[REQUIREMENT]:
Copy nothing but the line with "The width and height of the screenshot is (1100, 562)." and the lines that follow it to the end of the entries below, and keep the pictures out.

[Stored records]:

☆ ☆ ☆

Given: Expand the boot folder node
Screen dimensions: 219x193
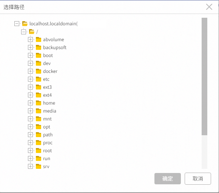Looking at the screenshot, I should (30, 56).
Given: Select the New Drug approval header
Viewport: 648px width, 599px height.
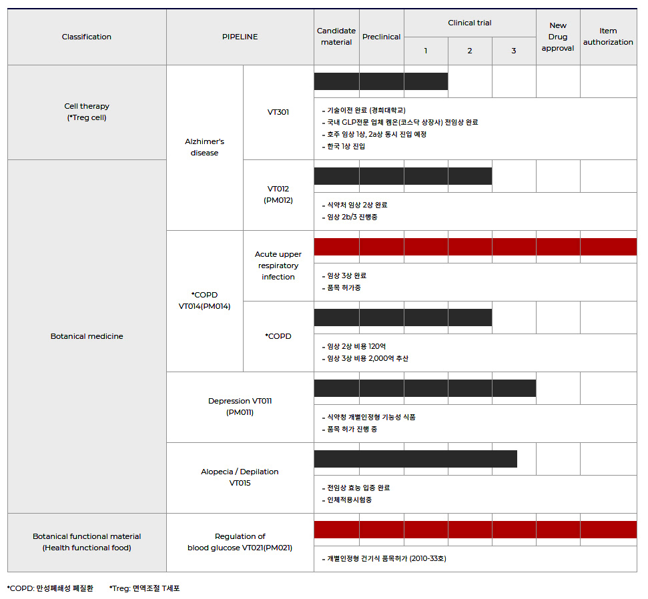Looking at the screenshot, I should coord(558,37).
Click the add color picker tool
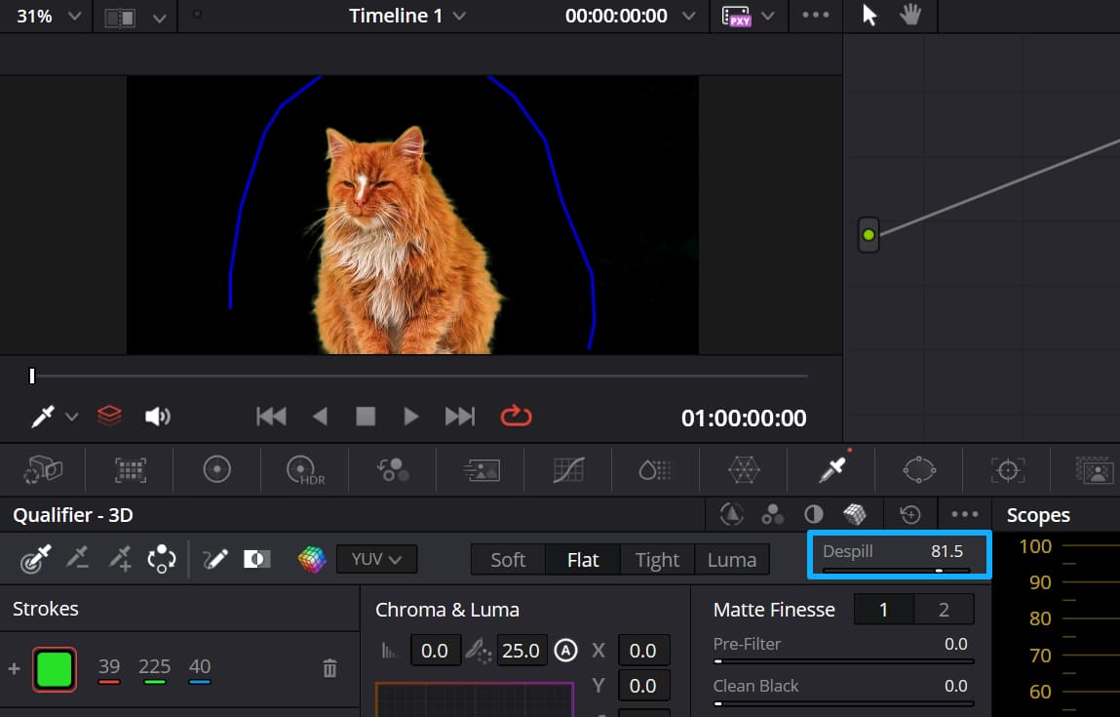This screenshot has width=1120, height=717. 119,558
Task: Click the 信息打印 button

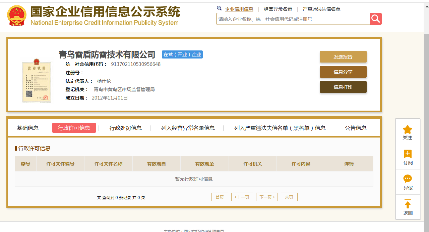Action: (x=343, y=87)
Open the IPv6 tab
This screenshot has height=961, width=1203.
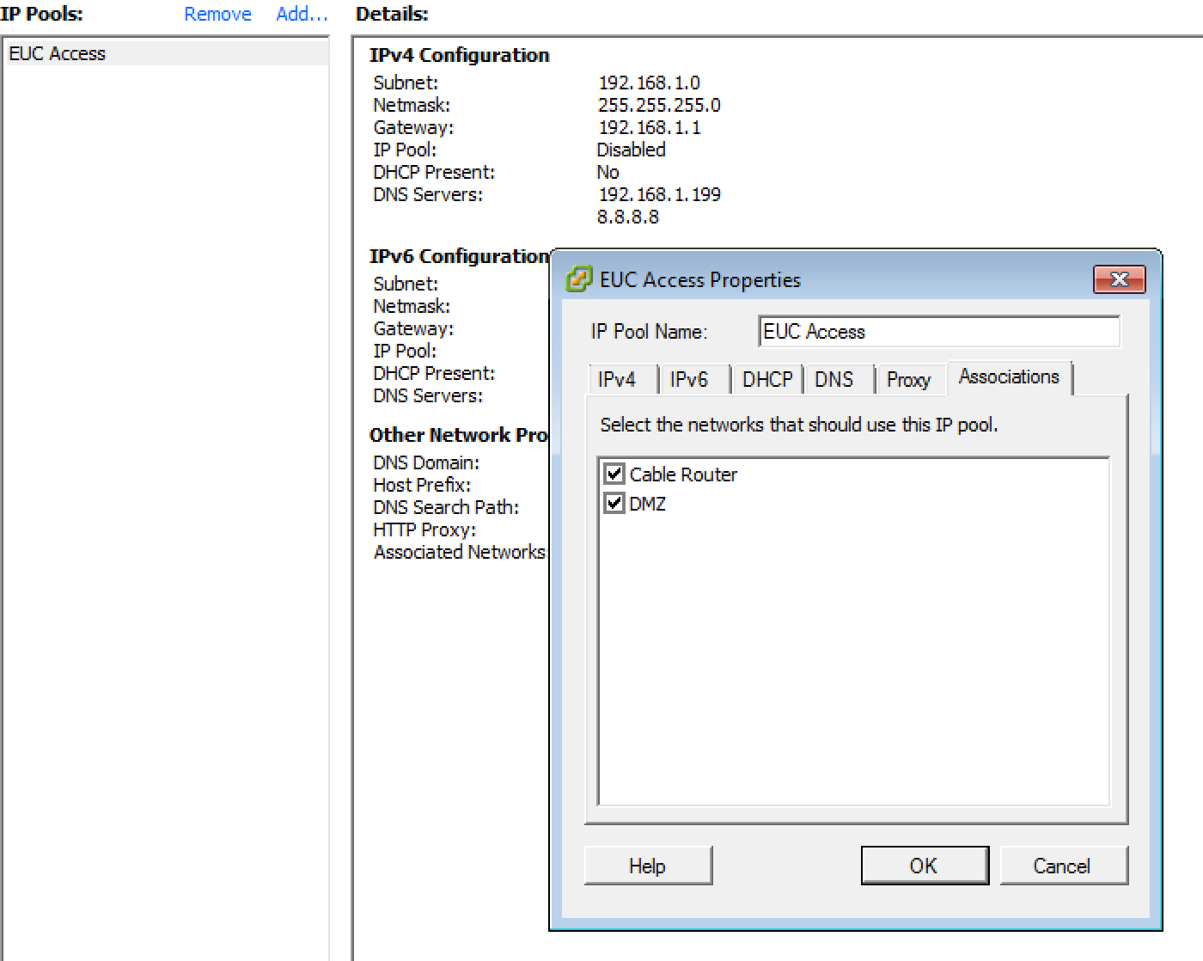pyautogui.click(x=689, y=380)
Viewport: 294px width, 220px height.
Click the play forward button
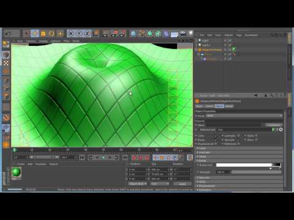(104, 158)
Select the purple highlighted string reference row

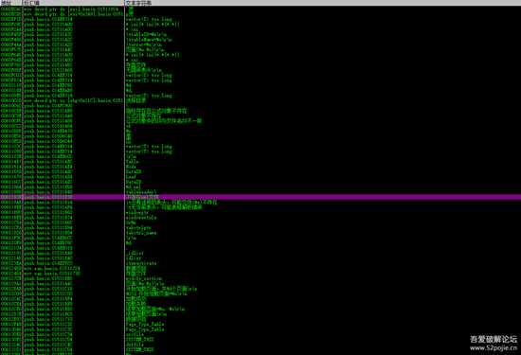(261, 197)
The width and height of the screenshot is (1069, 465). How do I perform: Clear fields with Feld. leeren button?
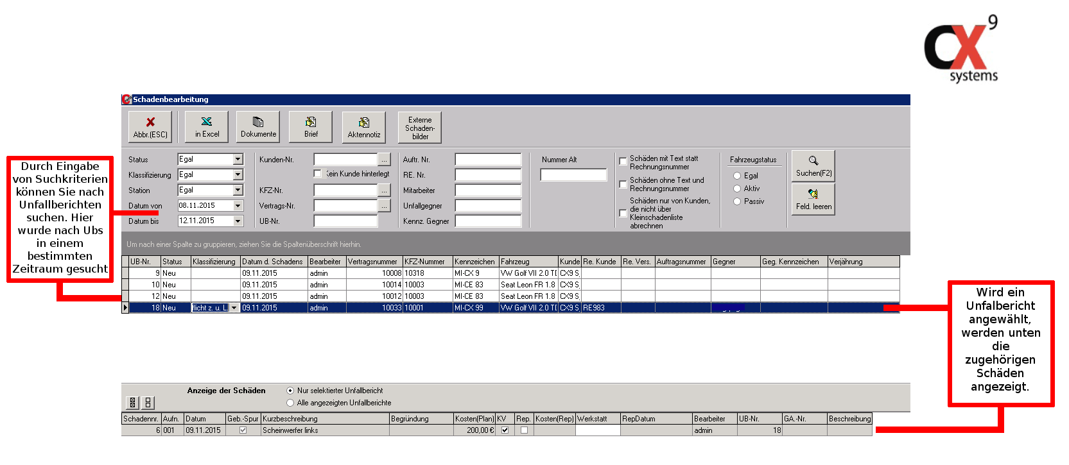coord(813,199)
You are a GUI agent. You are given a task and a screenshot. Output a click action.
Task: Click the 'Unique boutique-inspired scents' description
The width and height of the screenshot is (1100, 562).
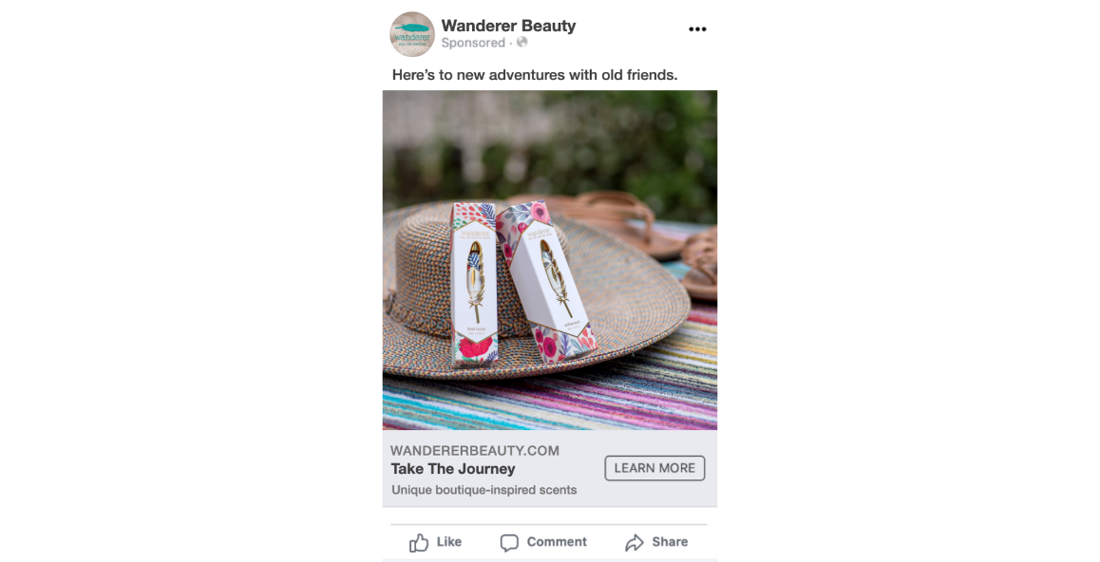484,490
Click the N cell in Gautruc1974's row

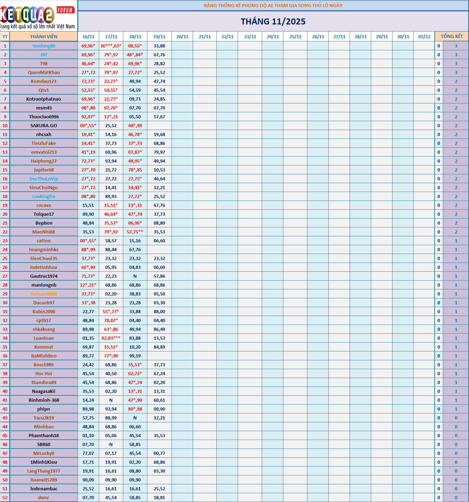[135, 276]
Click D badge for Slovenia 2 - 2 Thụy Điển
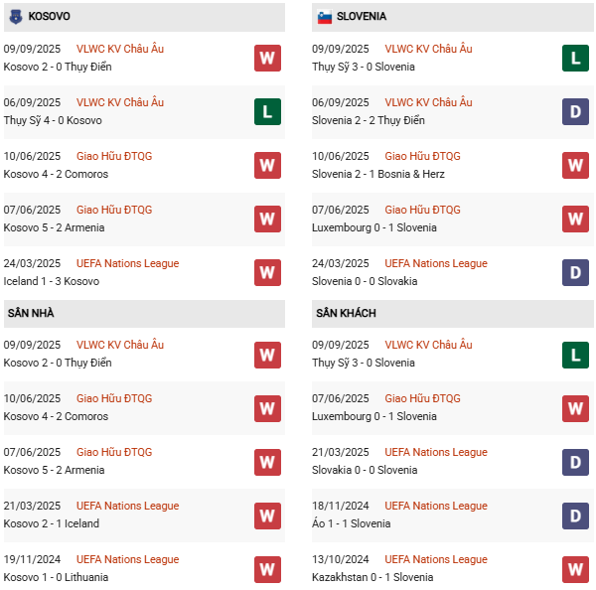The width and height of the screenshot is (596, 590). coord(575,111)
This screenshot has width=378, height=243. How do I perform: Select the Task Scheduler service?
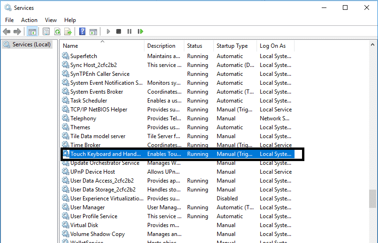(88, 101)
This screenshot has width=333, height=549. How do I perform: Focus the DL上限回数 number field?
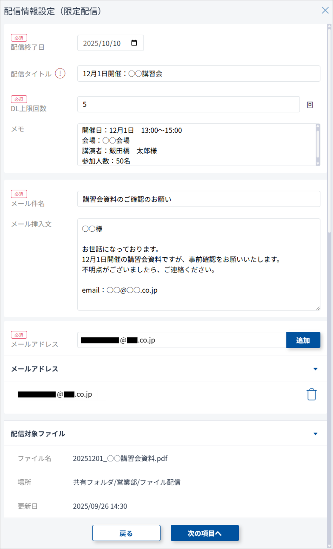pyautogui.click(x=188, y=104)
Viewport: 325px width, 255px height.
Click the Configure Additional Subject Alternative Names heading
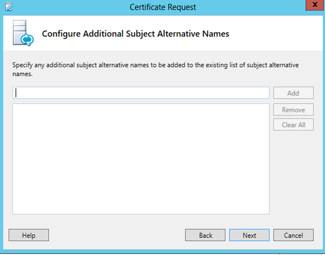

☆ ☆ ☆

[ANSWER FOR THE TASK]:
The width and height of the screenshot is (1100, 562).
484,490
Click the N cell in Gautruc1974's row

[135, 276]
Click D badge for Slovenia 2 - 2 Thụy Điển
The width and height of the screenshot is (596, 590). coord(575,111)
This screenshot has width=378, height=243. How do I perform: Select the Task Scheduler service?
(88, 101)
This screenshot has width=333, height=549. How do I perform: Focus the DL上限回数 number field?
pyautogui.click(x=188, y=104)
Viewport: 325px width, 255px height.
Click the Configure Additional Subject Alternative Names heading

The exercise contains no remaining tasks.